Today we are looking at how to check and adjust the ignition timing on an engine equipped with efi (naturally this does not include distributor-less (coil pack) type ignitions). Engines that are controlled by an ecu require the computer to be put in a ‘diagnostic’ or similar mode before the ignition timing can be checked and adjusted.
The procedure for doing this varies widely between the different makes and models so you will need to find the correct information for your vehicle before attempting this. Workshop manual’s are a good source for this.
The vehicle we are using for this article is a ’93 Toyota Camry fitted with a 5S-FE engine (4cyl 2.2L). We start by checking that the timing marks on the harmonic balancer and the lower timing belt cover are easy to see. It is a good idea to mark the balancer and the correct timing position on the cover with a white pen or correction fluid (Liquid Paper) so that they can be more easily seen.
On the Camry we need to bridge the TE1 and E1 terminal of the diagnostic connector.
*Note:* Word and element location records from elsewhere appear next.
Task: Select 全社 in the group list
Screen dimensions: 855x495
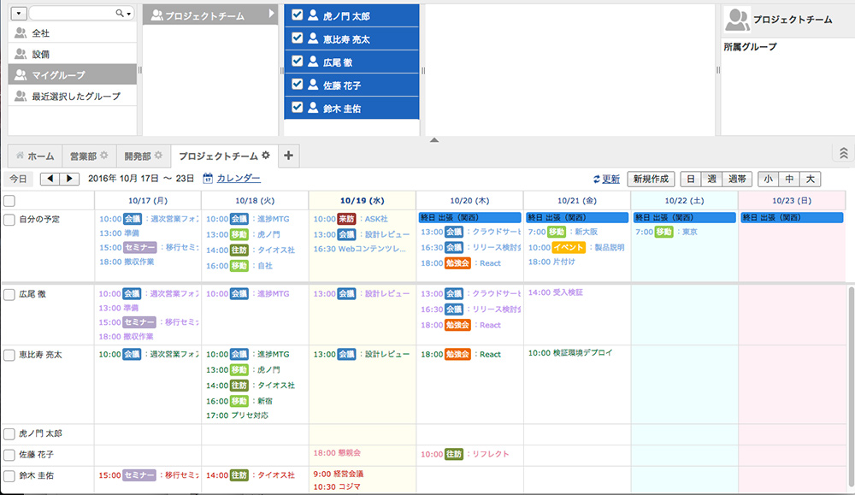Action: click(x=40, y=33)
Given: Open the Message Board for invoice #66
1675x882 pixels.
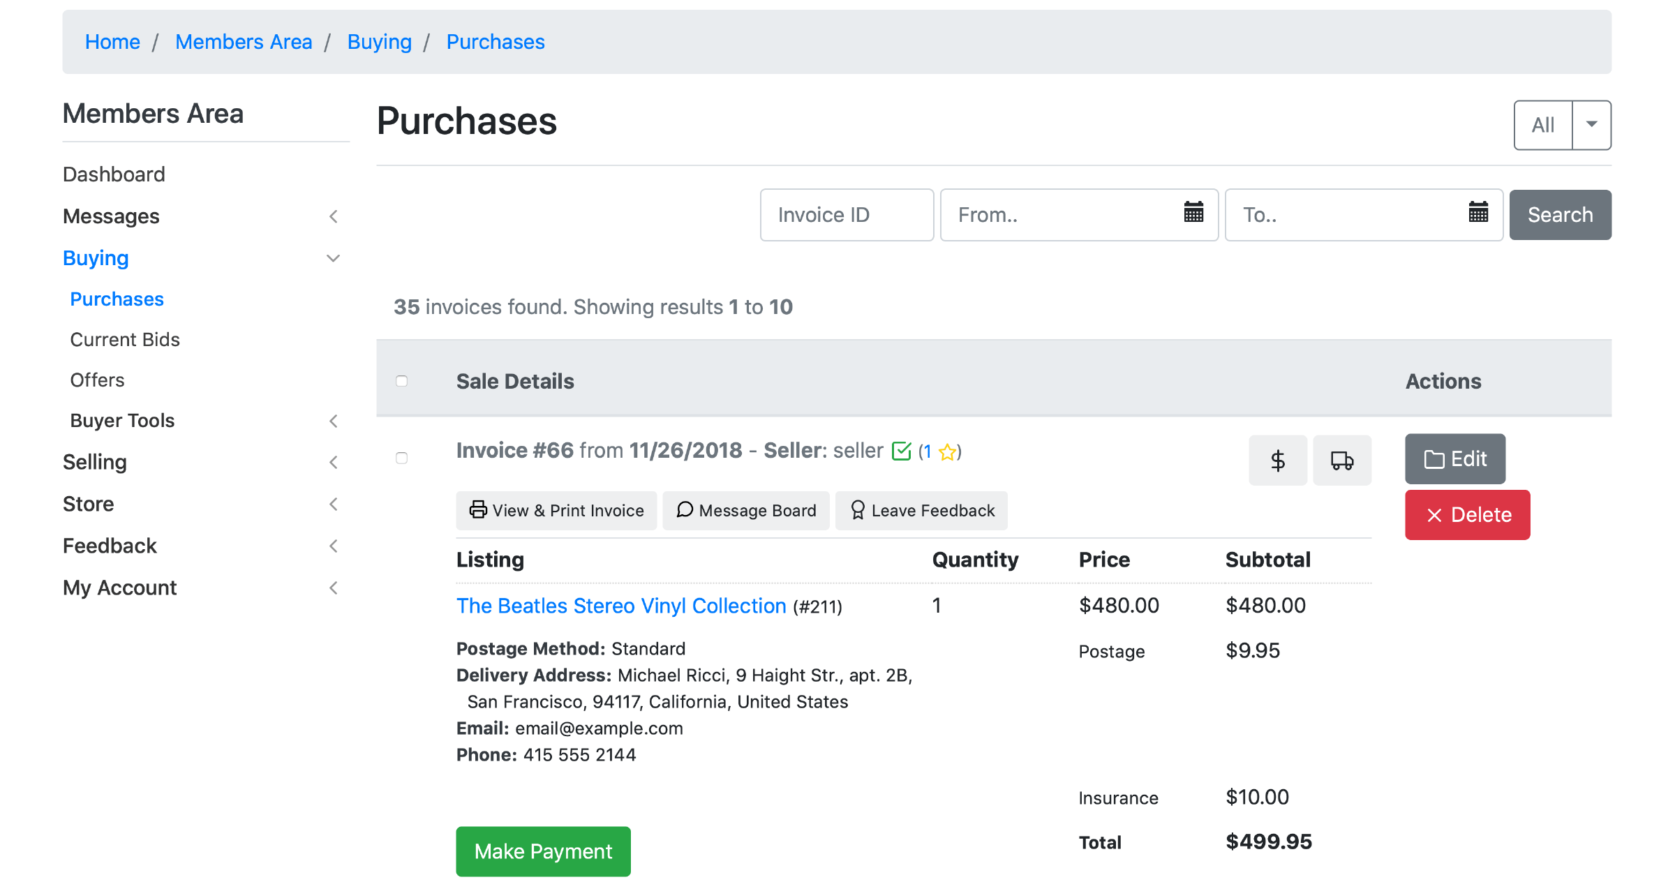Looking at the screenshot, I should coord(746,511).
The diagnostic connector can be found on the left hand side (passengers side) strut tower.
Open the lid and you will see quite a few electrical terminals. Inside the lid should be a diagram of the terminal layout and from that we can work out which two terminals we need to bridge across. The two terminals can be bridged with basically anything that will conduct, here we are using a split pin.
Now we can connect the timing light, start the engine and aim the timing light at the timing marks. In this case the timing is to be set at 10 degrees BTDC (before top dead centre).
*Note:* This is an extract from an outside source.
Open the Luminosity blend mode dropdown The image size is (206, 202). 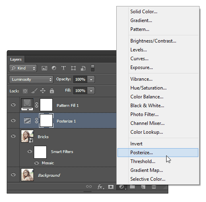[x=31, y=80]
If the timing is not correct, stop the engine and take a look at how the distributor is held in position (to adjust the timing the distributor needs to be rotated). In our case there are two 12mm bolts that have to be loosened. The bolts or nuts that secure the distributor only have to be loosened, not removed. If the distributor has not been moved in a while it may be difficult to get it to move at all. A GENTLE tap with a rubber or soft-faced hammer on the lower body part of the distributor (the area closest to the engine block) should get it moving.
The lower bolt is a pain to get to without removing the air intake!
Once the bolts are loosened restart the engine and rotate the distributor while watching the timing marks with the timing light. If the marks are getting further apart, the distributor needs to be moved in the opposite direction (yeah, pretty obvious I know!).
Once you have the timing set to specifications, re-tighten the bolts holding the distributor and run the timing light over the timing marks one more time. The reason for doing this is that the distributor often moves when tightening the bolts.
If all is good shut the engine down, remove the bridging wire and timing light and take the car for a road test. All done!